ZedLeg wrote: Mon Oct 02, 2023 12:17 pm You make a good point Holley and there’s obviously other aspects of this to be discussed.

I’m not even that bothered about this happening if I’m being honest. I just though it was odd how many people don’t see sending their kids to private school over the local secondary is a luxury.
VAT hasn't been a just tax on luxury goods since 1940s/50s so the whole premise of your argument is not really relevant here.

How do you then distinguish between primary / secondary and tertiary education. Would you add VAT to university fees and if not why not.
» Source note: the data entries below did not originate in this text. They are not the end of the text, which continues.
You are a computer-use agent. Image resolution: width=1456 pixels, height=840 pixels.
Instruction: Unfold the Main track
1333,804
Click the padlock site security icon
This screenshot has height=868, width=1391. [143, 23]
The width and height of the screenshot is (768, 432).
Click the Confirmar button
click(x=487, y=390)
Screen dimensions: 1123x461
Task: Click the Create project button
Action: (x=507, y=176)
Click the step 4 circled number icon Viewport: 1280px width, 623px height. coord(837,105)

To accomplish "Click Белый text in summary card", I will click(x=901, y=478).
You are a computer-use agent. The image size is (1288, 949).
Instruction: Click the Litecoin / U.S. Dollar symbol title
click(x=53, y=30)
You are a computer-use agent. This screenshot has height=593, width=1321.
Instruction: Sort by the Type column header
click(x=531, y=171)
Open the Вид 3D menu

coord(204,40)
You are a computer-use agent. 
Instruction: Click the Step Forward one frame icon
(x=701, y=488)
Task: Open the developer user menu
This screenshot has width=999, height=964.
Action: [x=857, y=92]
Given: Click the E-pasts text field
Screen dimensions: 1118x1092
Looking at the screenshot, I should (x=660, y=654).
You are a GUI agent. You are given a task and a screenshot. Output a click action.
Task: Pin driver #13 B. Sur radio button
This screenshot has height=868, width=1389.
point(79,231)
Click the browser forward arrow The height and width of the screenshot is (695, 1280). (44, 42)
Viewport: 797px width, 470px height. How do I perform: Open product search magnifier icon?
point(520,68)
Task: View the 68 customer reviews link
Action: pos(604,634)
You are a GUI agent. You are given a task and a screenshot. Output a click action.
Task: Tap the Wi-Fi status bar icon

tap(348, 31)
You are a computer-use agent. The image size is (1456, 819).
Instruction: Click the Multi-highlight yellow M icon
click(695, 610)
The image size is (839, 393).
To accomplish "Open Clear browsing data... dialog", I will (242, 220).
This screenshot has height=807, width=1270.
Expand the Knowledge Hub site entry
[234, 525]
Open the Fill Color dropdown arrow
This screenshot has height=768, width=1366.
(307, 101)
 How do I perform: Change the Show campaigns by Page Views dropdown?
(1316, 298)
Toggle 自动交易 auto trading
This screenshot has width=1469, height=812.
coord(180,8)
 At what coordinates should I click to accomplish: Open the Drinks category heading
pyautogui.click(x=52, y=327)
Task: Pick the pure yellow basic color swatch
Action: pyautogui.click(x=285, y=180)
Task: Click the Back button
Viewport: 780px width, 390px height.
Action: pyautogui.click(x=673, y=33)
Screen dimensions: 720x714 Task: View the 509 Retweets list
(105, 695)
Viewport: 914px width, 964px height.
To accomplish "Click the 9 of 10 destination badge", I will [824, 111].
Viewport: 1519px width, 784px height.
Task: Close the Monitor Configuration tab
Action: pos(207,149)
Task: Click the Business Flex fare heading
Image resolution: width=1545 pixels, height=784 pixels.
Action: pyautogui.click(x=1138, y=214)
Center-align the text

Even if you fall back on your argument that luxuries should be VATable then why wouldn't Oxford or Cambridge be subject to VAT. Trust me the quality and structuring of the tutoring there (often 1 on 2 tution versus seminars with 30 students) is certainly in a different league to most other universities and affords people a leg up in the same way as good private secondary schools.

Any increase or additional tax that is done when the tax raised is minimal or at serious risk of being tax negative and/or generating a huge administrative headache (e.g. overflowing state schools needing to take up the slack) plus being disproportionate on some of those in which it is levied (as no assessment of family income in this) is by definition a policy of envy / political partisanship, irrespective of whether you don't believe in the concept.

You also need to view this in the context that private schools have been bending over backwards for years to bolster their claim to charitable status - e.g. letting state schools share the facilities, etc. Once you take that away there will be no incentive to do any of that.
Last edited by GG. on Mon Oct 02, 2023 1:02 pm, edited 1 time in total.